APE Token: Leverage Positions

• Position Management: Minted when opening leverage, burned when closing

• Fee Structure: One-time minting fee paid to LPers, scaling with leverage ratio (~9% for ^1.5, ~17% for ^2)

• Revenue Generation: Trading activity drives protocol fees distributed to stakeholders

Business Model Architecture

The protocol's economic model can be understood through traditional business roles:

Customers: APE holders (leverage traders) who pay fees for leveraged positions. They are the primary revenue generators for the ecosystem.

Service Providers: TEA holders (liquidity providers) act as intermediaries, enabling leverage capacity. Greater TEA liquidity allows higher leverage potential, attracting more APE users.

Stakeholders: SIR holders capture value through dividends and governance rights, aligning their interests with protocol growth.

Revenue Flow

1. APE holders generate fees through leverage trading

2. Fees flow to TEA holders and SIR stakers (up to 50% can be directed to stakers)

3. SIR emissions incentivize TEA liquidity provision

4. Increased liquidity attracts more APE users, creating a growth flywheel

Sustainable Tokenomics Design

Why Constant Issuance?

Unlike projects with capped supplies that front-load emissions, SIR maintains constant issuance for several strategic reasons:

Long-term Viability: High initial emissions followed by reduction creates unsustainable dynamics. As emissions decrease, new participants have less incentive to join, potentially leading to protocol forks or competitive disadvantages.

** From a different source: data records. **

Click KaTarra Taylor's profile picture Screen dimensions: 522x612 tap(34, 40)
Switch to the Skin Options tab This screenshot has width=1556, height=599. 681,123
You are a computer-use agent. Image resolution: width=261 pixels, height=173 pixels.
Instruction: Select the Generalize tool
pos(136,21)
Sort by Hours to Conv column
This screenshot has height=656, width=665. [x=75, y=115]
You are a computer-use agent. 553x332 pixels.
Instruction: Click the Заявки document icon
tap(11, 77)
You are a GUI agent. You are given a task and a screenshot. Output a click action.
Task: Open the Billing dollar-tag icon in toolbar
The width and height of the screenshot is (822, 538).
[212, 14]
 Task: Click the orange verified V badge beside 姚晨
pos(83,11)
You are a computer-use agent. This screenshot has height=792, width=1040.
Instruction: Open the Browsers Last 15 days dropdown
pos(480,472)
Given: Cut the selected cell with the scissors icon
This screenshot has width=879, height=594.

Fair Opportunity: Constant issuance ensures future liquidity providers (when TVL is higher) can still earn meaningful rewards, while early participants benefit from easier accumulation when liquidity is lower.

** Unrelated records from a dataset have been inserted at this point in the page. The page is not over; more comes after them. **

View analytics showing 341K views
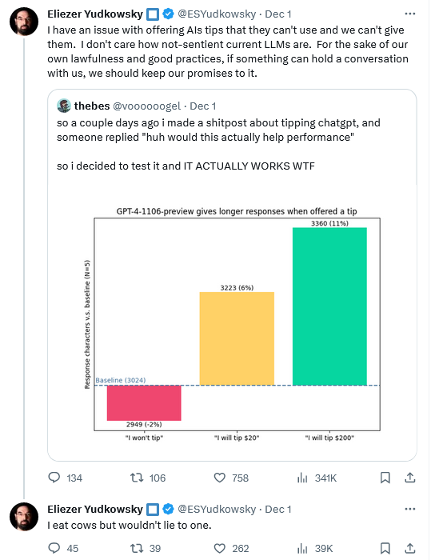click(x=302, y=478)
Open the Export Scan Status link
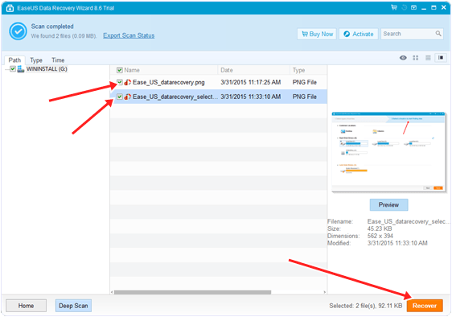Viewport: 452px width, 317px height. pyautogui.click(x=129, y=35)
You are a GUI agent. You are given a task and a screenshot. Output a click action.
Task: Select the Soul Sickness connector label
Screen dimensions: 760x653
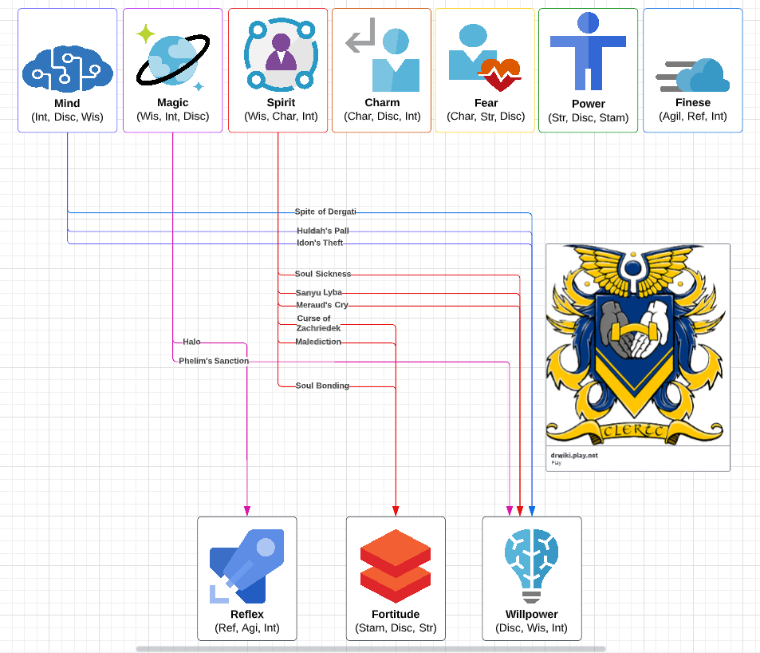tap(322, 274)
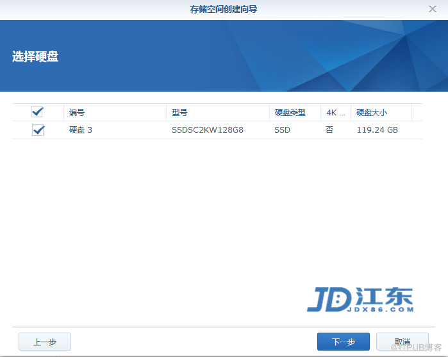This screenshot has width=448, height=357.
Task: Click the 型号 column header
Action: pyautogui.click(x=179, y=112)
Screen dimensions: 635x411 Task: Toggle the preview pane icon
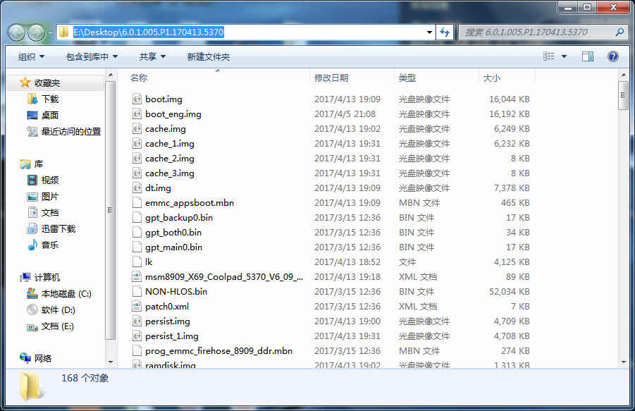pos(588,56)
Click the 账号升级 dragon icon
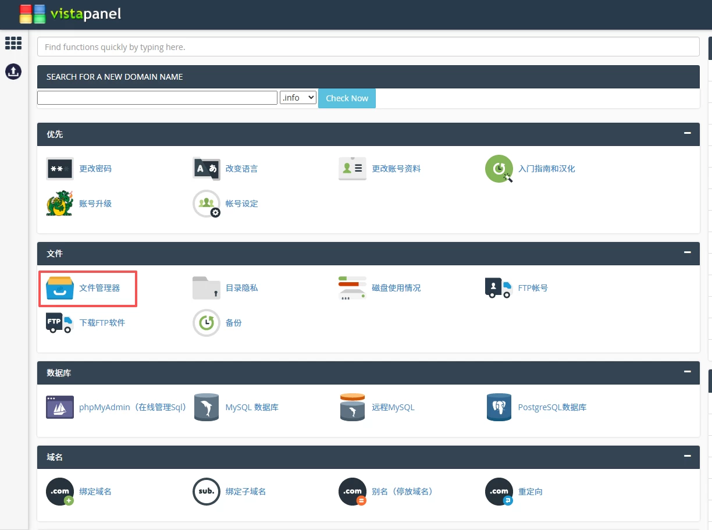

Transparent Predictability: Instead of teams selling tokens unpredictably to fund operations, SIR embeds liquidity incentives directly into the protocol in a transparent, permanent manner.

The Best of Both Worlds

For participants seeking to optimize their position:

• Stake SIR: Earn dividends from protocol fees

• Provide Liquidity: Earn SIR rewards to offset dilution

• Do Both: LP and stake earned SIR for maximum benefit (no dilution + dividends)

Protocol-Owned Liquidity

On Ethereum and HyperEVM, 4.9% of every TEA deposit becomes permanent protocol-owned liquidity (POL). This POL never withdraws and continuously earns fees, creating a growing foundation that reduces reliance on temporary incentives over time. On MegaETH, POL is optional — LPs can opt out of the fee by locking their deposit for a period of time instead.

For detailed mechanics, see Protocol Owned Liquidity.

Economic Alignment

Incentive Structure

The protocol aligns all participant incentives toward sustainable growth:

1. APE Users: Access leverage with predictable fees and deep liquidity

2. TEA Holders: Earn stable income from fees plus SIR rewards

3. SIR Holders: Capture protocol value through dividends and price appreciation

4. Protocol Treasury: Accumulates permanent liquidity for long-term resilience

Mathematical Optimization

Reward distribution follows economic contribution:

• Vaults receive SIR proportional to fees generated

• Maximum 50% fee redistribution to SIR stakers

• Quadratic constraint ($\sqrt{\sum f_i^2} \leq 50\%$) optimizes allocation efficiency

This creates a self-balancing system where the most productive vaults naturally attract appropriate incentives, maximizing capital efficiency across the protocol.